This sounds like a problem that would border on the complexity of replacing the GIL in Ruby or Python. The performance benefits are obvious but it seems like the correctness problems would be myriad and a constant source of (unpleasant) surprises.
This is different because there isn’t a whole ecosystem of packages that depend on access to a thread unsafe C API. Getting the GIL out of core Python isn’t too challenging. Getting all of the packages that depend on Python’s C API working is.
An other component of the Gil story is that removing the Gil require adding fine grained locks, which (aside from making VM development more complicated) significantly increases lock traffic and thus runtime costs, which noticeably impacts single-threaded performance, which is of major import.
Postgres starts from a share-nothing architecture, it’s quite a bit easier to evaluate the addition of sharing.
Postgres already shares a lot of state between processes via shared memory. There's not a whole lot that would initially change from a concurrency perspective.
> which (aside from making VM development more complicated) significantly increases lock traffic and thus runtime costs, which noticeably impacts single-threaded performance, which is of major import.
I don't think that's a fair characterization of the trade offs. Acquiring uncontended mutexes is basically free (and fairly side-effect free) so single-threaded performance will not be noticeably impacted.
Every large C project I'm aware of (read: kernels) that has publicly switched from coarse locks to fine-grained locks has considered it to be a huge win with little to no impact on single-threaded performance. You can even gain performance if you chop up objects or allocations into finer-grained blobs to fit your finer-grained locking strategy because it can play nicer with cache friendliness (accessing one bit of code doesn't kick the other bits of code out of the cache).

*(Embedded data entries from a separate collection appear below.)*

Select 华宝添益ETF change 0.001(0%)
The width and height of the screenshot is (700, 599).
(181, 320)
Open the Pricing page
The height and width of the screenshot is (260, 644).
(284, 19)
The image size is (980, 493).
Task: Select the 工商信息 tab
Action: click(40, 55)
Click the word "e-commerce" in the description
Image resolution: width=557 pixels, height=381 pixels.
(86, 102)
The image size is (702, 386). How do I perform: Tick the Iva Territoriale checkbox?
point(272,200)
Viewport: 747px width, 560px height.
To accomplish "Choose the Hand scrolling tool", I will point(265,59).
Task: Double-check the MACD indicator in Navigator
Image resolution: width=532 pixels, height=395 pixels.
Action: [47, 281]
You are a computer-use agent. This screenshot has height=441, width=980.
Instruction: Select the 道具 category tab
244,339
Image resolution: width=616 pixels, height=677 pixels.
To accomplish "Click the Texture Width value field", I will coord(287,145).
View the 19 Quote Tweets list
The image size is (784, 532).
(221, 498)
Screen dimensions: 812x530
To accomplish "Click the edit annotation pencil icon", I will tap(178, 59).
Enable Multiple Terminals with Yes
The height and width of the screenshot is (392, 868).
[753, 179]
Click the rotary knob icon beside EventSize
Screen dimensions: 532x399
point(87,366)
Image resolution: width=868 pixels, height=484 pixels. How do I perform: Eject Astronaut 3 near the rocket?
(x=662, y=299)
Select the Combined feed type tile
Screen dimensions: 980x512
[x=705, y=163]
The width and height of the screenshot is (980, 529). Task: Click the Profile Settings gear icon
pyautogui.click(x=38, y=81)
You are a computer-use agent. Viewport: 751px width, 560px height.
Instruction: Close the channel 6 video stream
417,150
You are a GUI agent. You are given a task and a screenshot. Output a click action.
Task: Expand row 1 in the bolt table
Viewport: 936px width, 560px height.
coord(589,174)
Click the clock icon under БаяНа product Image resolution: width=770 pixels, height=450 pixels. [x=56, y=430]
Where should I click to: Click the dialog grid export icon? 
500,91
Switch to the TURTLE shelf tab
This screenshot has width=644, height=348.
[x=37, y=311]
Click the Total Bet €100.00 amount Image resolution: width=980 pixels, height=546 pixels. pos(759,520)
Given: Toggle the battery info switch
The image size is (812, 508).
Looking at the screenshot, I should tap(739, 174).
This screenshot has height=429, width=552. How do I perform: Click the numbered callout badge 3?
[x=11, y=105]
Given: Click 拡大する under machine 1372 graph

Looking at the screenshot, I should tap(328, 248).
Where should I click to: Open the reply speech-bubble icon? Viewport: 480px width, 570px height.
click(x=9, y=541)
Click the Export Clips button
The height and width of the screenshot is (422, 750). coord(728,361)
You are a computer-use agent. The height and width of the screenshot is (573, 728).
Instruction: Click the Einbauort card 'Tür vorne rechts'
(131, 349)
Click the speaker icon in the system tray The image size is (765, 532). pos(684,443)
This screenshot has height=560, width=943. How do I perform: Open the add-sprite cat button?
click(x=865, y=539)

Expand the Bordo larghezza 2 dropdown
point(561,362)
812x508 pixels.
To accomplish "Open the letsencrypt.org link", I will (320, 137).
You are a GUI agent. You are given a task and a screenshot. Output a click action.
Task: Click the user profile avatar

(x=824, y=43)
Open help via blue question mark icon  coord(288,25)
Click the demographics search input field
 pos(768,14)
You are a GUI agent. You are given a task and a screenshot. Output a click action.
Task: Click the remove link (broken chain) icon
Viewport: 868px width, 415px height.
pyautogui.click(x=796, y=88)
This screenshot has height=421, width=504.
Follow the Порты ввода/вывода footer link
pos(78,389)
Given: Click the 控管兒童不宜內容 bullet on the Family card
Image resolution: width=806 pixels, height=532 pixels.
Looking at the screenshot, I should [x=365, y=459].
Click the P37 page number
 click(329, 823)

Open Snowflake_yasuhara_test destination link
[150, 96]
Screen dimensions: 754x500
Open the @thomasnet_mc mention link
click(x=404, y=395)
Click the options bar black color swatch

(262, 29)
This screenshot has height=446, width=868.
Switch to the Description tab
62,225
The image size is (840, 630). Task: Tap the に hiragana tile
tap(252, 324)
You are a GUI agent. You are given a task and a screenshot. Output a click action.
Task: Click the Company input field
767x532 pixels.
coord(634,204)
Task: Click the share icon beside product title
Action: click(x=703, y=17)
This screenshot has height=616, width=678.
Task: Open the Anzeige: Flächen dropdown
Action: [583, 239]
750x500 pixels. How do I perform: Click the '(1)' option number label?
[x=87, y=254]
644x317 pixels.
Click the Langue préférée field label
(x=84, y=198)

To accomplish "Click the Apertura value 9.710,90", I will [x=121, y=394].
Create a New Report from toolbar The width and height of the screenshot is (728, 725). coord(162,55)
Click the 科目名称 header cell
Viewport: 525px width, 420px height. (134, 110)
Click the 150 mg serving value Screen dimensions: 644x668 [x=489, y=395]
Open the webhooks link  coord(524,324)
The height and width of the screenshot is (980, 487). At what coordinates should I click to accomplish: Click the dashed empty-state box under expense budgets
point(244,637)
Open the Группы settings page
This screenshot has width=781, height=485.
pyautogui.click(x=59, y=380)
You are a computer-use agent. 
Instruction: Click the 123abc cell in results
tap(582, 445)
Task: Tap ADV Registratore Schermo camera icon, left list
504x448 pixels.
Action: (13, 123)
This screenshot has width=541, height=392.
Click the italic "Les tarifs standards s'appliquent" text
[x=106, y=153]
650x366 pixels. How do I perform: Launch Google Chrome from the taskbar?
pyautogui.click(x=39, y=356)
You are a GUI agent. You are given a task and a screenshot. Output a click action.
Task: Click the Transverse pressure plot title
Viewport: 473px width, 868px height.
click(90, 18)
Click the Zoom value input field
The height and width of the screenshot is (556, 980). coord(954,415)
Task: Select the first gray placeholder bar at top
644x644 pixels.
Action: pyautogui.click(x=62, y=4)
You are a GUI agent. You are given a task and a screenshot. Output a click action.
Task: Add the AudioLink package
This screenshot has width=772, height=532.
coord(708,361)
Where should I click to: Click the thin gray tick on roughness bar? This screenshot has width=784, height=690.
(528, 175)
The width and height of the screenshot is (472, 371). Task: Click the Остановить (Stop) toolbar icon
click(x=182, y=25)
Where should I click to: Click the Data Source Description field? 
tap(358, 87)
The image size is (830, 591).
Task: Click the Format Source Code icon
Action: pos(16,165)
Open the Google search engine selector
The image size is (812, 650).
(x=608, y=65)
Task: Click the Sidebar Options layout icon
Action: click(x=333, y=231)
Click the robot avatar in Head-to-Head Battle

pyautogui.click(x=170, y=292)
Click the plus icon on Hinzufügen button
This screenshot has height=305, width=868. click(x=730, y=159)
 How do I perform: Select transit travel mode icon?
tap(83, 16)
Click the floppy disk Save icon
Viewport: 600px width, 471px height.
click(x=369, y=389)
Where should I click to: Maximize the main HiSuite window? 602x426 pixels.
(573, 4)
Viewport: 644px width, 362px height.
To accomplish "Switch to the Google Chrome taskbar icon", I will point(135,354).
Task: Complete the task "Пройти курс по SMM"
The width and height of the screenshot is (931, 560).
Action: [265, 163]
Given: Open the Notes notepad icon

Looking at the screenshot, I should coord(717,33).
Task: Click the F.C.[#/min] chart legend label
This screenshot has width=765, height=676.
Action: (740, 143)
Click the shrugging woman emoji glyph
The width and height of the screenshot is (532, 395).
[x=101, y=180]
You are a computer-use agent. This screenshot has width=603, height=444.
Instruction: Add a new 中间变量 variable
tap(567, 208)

> which noticeably impacts single-threaded performance, which is of major import.
1) I don't buy this a priori. Almost everybody who removed a gigantic lock suddenly realizes that there was more contention than they thought and that atomizing it made performance improve.
2) Had Python bitten the bullet and removed the GIL back at Python 3.0, the performance would likely already be back to normal or better. You can't optimize hypothetically. Optimization on something like Python is an accumulation of lots of small wins.
You don’t have to buy anything, that’s been the result of every attempt so far and a big reason for their rejection. The latest effort only gained some traction because the backers also did optimisation work which compensated (and then was merged separately).
> Almost everybody who removed a gigantic lock
See that’s the issue with your response, you’re not actually reading the comment you’re replying to.
And the “almost” is a big tell.
> suddenly realizes that there was more contention than they thought and that atomizing it made performance improve.
There is no contention on the gil in single threaded workloads.
> Had Python bitten the bullet and removed the GIL back at Python 3.0
It would have taken several more years and been completely DOA.
> there isn’t a whole ecosystem of packages that depend on access to a thread unsafe C API
They mentioned a similar issue for Postgres extensions, no?
> Haas, though, is not convinced that it would ever be possible to remove support for the process-based mode. Threads might not perform better for all use cases, or some important extensions may never gain support for running in threads.
The correctness problem should be handled by a suite of automated tests which PostgreSQL has. If all tests pass, the application must work correctly. The project is too big, and has too many developers to make much progress without full test coverage. Where else would up-to-date documentation regarding the correct behavior of PostgreSQL exist? In some developers head? SQLite is pretty famous for there extreme approach to testing including out of memory conditions, and other rare circumstances: https://www.sqlite.org/testing.html
Parallelism is often incredibly hard to write automated tests for, and this will most likely create parallelism issues that were not dreamed of by the authors of the test suite.
> If all tests pass, the application must work correctly.
These are "famous last words" in many contexts, but when talking about difficult-to-reproduce parallelism issues, I just don't think it's a particularly applicable viewpoint at all. No disrespect. :)
Even the performance benefits are not big enough compare to the GIL.
Biggest problem of the process model might be the cost of having too many DB connections. Each client need a dedicated server process. Memory usage and the context switching overhead. Or if there is no connection pool, connection time overhead is very high.
This problem has been well addressed with a connection pool. Or having a middle ware instead of exposing the DB directly. That works very well so far.
Oracle has been supporting the thread based model and it's been usable for decades. I remember I tried the thread based configuration option (MTS or shared server) in 1990s. But no one likes that at least within my Oracle DBA network.
It would be a great research project but it would be a big problem if the community pushs this too early.